Compulsion versus choice

Migrating services online is a good idea but cannot be applied universally and when the private sector fails it loses a customer, when the public sector fails a citizen loses their entitlement
Robin Kinniburgh Vertex

The government has made it clear that it intends to migrate access to certain services online. It is hoped that in the future, applying for a driving licence or obtaining benefits will be more efficient for the citizen and will ultimately save money for the taxpayer.

On the face of it this makes complete sense. Research by SOCITM, which represents IT managers in local government, has identified that traditional customer service channels (face-to-face, phone and post) are generally more costly than their online equivalents. But this approach cannot be applied universally.

The government must decide which services can be migrated online and then it must identify which citizens it can 'compel' to use this new channel – and how far it takes the concept of compulsion. In doing this, the government cannot erode the service's accessibility or quality. As any retailer will tell you, this is not an easy task.

Of course there will be some citizens who will delight at never having to stand in line or fill in paper forms to apply for a passport. These represent a quick win for the government and the task here is to simply signpost them to the new services. By the same token there are some citizens who will never use online channels. This audience segment should continue to receive appropriate support.

The big task is to migrate the third segment – those people who are potentially able but nervous to carry out transactions online – to this new channel. There are a number of strategies including making the voice channel comparatively less desirable. This can mean removing free telephone numbers, deliberately increasing call response time and, of course, promoting the web as a channel in recorded announcements.

In addition, there are a number of smart intervention techniques and technologies that can be 'borrowed' from the private sector to encourage and help citizens to use these channels.

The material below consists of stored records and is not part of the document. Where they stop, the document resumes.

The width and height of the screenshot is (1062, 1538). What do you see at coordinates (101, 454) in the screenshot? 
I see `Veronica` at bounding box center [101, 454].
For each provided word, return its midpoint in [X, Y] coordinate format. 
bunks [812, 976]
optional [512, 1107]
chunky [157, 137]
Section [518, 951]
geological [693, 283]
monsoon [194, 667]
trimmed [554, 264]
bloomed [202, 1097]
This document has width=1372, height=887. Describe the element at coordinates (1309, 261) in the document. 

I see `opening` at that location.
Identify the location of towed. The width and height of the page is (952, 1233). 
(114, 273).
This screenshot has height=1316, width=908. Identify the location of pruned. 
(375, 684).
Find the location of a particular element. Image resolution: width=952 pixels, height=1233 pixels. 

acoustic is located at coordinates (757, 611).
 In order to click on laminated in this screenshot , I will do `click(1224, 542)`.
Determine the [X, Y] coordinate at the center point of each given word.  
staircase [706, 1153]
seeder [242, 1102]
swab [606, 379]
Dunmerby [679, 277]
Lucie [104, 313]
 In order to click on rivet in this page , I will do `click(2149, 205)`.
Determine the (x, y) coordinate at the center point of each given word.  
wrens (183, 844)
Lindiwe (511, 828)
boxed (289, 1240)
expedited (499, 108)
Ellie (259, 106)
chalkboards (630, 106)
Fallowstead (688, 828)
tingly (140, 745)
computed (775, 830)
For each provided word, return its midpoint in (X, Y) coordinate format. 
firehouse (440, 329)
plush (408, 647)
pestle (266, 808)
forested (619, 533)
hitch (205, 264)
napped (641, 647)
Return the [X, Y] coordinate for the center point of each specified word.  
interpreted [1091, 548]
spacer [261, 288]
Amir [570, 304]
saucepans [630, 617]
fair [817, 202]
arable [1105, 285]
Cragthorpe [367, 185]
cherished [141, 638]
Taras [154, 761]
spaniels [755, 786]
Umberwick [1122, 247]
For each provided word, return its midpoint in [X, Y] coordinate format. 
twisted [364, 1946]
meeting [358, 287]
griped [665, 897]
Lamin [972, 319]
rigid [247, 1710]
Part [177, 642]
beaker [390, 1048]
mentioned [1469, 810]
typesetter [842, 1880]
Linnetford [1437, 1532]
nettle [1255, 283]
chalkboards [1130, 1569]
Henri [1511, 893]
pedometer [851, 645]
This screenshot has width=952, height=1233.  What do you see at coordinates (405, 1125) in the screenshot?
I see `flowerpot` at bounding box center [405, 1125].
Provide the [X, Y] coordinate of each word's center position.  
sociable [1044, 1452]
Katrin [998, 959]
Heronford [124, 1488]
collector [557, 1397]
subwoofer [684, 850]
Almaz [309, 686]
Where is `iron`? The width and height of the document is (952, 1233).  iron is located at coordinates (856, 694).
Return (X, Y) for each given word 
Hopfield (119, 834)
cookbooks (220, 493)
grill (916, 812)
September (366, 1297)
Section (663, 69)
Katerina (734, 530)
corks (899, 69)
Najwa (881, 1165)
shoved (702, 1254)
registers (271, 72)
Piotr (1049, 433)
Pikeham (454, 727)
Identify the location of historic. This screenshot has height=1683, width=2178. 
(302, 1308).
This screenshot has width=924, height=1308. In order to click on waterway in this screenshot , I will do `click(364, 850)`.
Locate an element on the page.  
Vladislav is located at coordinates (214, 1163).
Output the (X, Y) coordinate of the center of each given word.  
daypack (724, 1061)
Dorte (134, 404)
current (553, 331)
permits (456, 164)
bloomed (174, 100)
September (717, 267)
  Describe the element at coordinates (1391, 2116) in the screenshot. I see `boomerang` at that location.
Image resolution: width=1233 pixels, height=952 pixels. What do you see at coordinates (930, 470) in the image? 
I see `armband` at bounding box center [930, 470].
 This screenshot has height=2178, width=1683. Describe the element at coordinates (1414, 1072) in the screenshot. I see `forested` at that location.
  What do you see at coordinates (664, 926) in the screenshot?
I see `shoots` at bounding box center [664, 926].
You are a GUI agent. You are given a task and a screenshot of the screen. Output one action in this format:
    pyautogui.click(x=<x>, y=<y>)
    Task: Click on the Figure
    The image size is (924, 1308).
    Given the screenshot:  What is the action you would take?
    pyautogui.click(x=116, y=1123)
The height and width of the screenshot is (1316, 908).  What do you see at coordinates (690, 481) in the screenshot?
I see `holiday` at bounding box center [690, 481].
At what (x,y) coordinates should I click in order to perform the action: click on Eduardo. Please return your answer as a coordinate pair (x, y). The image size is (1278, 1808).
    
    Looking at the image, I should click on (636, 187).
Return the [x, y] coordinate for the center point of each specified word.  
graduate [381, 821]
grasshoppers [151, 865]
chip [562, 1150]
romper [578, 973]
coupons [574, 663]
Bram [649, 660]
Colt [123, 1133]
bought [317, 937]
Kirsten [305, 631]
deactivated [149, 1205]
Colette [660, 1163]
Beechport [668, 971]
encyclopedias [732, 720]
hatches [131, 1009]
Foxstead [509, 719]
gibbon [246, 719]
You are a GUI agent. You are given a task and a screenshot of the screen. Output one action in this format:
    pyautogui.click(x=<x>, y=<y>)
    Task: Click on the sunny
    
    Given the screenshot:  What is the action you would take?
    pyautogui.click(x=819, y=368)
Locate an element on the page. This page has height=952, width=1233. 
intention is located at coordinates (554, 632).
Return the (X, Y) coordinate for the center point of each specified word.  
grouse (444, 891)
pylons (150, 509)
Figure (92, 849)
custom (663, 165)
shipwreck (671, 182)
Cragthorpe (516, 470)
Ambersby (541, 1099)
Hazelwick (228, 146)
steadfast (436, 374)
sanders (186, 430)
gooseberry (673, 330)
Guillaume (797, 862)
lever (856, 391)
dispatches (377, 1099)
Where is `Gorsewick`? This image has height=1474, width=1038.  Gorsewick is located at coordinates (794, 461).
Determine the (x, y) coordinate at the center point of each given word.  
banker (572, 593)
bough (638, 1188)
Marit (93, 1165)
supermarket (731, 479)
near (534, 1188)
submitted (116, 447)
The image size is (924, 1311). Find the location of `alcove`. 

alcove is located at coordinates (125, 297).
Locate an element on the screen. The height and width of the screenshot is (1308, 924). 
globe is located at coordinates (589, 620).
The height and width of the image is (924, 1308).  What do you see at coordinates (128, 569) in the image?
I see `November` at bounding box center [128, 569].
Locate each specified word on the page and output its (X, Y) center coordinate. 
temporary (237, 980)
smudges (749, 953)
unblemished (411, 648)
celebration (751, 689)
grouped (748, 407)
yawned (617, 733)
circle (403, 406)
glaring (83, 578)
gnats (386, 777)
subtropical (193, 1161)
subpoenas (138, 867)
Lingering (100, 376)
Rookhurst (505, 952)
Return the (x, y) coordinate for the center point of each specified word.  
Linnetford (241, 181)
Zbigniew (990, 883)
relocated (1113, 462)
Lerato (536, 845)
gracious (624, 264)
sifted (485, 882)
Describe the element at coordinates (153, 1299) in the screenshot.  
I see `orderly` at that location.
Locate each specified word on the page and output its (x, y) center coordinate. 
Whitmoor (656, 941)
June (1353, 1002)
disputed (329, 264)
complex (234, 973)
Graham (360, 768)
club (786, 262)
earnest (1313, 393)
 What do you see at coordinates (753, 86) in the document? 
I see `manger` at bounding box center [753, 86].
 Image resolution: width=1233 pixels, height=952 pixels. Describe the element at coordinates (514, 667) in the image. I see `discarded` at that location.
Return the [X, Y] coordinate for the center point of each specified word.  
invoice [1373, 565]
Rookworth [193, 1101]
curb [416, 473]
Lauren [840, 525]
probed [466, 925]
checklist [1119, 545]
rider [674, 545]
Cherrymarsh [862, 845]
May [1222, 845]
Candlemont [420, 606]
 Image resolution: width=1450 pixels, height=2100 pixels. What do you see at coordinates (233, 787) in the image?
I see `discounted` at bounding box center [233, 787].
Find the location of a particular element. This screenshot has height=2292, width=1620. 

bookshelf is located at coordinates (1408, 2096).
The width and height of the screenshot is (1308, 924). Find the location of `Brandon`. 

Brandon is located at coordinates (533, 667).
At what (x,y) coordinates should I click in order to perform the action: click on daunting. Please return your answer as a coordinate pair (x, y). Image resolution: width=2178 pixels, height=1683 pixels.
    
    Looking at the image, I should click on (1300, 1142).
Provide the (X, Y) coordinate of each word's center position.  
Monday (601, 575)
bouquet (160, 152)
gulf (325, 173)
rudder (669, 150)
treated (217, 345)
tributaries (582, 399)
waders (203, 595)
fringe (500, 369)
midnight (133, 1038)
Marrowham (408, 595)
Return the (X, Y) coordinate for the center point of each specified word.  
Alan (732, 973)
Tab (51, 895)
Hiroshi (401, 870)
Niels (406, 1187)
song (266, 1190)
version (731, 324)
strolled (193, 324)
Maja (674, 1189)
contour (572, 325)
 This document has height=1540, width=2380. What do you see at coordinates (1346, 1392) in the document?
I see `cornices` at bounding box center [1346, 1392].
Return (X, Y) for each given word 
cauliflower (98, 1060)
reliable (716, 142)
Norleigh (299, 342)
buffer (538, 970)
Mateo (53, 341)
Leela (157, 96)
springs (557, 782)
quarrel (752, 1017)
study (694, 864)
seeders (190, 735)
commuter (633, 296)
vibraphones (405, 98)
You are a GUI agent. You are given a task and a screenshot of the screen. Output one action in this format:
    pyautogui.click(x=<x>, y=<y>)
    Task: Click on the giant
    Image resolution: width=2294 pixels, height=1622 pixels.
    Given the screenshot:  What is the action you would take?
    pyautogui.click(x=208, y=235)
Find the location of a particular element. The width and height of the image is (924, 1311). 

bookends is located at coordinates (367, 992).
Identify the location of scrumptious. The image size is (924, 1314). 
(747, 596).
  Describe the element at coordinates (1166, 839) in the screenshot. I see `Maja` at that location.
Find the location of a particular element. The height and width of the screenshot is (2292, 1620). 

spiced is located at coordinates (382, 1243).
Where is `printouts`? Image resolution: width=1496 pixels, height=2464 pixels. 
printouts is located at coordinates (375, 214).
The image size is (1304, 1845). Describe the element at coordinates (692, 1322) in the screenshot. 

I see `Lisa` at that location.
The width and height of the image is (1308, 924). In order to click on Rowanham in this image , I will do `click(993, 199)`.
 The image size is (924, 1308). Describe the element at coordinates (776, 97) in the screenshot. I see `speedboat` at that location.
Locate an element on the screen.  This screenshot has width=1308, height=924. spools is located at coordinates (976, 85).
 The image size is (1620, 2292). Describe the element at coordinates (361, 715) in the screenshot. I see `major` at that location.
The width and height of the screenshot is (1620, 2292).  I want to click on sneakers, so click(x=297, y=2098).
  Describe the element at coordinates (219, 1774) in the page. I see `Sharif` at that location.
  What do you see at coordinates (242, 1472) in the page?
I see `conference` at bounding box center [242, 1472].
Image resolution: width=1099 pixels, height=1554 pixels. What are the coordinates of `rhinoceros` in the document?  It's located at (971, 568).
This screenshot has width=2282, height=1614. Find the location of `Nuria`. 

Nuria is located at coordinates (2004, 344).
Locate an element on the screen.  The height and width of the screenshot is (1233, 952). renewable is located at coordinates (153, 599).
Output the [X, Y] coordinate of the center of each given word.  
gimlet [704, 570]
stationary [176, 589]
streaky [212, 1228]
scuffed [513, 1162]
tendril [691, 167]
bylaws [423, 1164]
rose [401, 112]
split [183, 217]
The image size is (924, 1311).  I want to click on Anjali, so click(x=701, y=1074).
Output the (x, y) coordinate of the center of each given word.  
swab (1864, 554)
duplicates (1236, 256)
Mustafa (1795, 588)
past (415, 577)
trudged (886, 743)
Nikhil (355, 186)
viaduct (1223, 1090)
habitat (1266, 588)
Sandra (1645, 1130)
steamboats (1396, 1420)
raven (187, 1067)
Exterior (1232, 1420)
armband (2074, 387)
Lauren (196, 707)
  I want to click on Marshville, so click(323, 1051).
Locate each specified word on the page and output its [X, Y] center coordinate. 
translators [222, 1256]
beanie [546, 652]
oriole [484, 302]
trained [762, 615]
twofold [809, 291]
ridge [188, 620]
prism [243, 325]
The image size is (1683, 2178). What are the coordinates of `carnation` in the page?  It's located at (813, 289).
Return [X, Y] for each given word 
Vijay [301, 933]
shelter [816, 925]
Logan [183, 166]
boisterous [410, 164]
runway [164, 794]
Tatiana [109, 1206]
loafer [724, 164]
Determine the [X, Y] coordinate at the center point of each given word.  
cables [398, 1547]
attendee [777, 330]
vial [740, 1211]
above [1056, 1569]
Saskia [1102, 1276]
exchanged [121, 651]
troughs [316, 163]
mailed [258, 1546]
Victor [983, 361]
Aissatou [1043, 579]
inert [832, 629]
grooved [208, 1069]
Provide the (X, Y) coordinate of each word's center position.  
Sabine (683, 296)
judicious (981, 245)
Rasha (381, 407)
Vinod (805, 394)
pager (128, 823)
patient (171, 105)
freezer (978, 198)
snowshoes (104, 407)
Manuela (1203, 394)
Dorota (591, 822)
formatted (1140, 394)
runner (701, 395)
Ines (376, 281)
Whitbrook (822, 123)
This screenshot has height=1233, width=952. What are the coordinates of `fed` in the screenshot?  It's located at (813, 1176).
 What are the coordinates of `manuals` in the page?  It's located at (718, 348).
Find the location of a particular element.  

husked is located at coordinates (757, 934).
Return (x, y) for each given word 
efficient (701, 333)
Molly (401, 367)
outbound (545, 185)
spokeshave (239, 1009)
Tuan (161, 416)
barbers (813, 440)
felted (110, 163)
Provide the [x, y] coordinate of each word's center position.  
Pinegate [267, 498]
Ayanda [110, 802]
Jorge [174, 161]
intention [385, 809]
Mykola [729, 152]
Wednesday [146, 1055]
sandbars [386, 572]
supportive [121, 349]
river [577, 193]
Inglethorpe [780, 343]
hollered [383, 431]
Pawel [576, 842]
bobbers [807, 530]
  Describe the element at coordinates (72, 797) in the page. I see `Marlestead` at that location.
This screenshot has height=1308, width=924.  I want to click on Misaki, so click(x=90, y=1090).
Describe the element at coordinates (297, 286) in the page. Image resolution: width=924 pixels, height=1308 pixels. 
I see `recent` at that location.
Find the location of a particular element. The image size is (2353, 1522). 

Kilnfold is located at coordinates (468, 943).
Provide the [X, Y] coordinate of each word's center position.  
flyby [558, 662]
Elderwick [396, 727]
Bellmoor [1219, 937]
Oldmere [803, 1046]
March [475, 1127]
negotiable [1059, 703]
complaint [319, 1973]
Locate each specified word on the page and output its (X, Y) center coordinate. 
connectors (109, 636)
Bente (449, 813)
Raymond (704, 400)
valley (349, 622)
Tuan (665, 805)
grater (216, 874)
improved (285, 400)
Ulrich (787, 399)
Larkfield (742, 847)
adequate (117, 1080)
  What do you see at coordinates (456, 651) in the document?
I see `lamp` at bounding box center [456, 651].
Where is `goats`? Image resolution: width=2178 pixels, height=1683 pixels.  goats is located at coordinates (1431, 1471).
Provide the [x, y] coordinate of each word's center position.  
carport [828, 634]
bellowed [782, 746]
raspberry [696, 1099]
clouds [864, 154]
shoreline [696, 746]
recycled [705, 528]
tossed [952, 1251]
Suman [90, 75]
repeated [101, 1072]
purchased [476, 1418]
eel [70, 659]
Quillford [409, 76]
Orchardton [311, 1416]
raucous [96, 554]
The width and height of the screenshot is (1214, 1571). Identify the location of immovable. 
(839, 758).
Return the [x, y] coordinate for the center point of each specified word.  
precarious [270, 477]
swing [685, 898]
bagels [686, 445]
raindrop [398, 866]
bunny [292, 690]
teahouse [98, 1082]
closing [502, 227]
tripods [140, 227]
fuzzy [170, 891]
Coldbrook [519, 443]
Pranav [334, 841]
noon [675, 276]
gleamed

Take 'dropped basket' for example, which enables a contact centre agent to intervene to help a citizen if they fail to successfully complete an online application. This supports the individual as they complete the transaction and can be delivered over the phone or online, providing a safety net for those people who fall between the technology-savvy and technology-phobic segments.

Increased use of e-channels doesn't necessarily mean the end of face-to-face contact. Personal assistance at post offices has been suggested, with staff helping those who need help to complete their applications either by assisting people to complete on-line forms via dedicated in-store terminals, or checking paperwork has been completed correctly (in line with the passport checking service already provided).

Clearly there is a cost to this service but as with facilitated self-service checkouts at major supermarkets or even airline check in terminals, this can alleviate the pressure on other channels better suited to complex interactions.

Voluntary and third sector community groups also have a significant role to play in the migration to new channels. The current plan will see these groups build on the outreach services that they provide to help the elderly and vulnerable who need a supportive environment – whether that means help completing forms at home via a support laptop or by helping citizens at community drop-in centres.

As yet though there's no cohesive plan for the delivery of the 'big society'. This is a vacuum that must be filled if we're to see a combination of national initiatives such as support at post offices, combined with local schemes delivered by the third sector.

I'd argue that we need a strategic service integrator – not only able to oversee the deployment of services efficiently – but with a clear view of the power they can exert over supplier and citizens to migrate them to lower-cost channels. Achieving this will require ownership at the highest level of the government and must be endorsed by senior leaders within appropriate departments and among local government.

The requirement for cost savings are borne of necessity. And while the opportunity to introduce and transform engagement channels can't be overlooked, capitalising on it won't be easy. If the private sector gets its strategy wrong it loses a customer. If the public sector fails, a citizen loses their entitlement.

The government must mandate smart customer management that can embrace the technically literate while providing a "citizen service safety net" to support those least equipped to cope.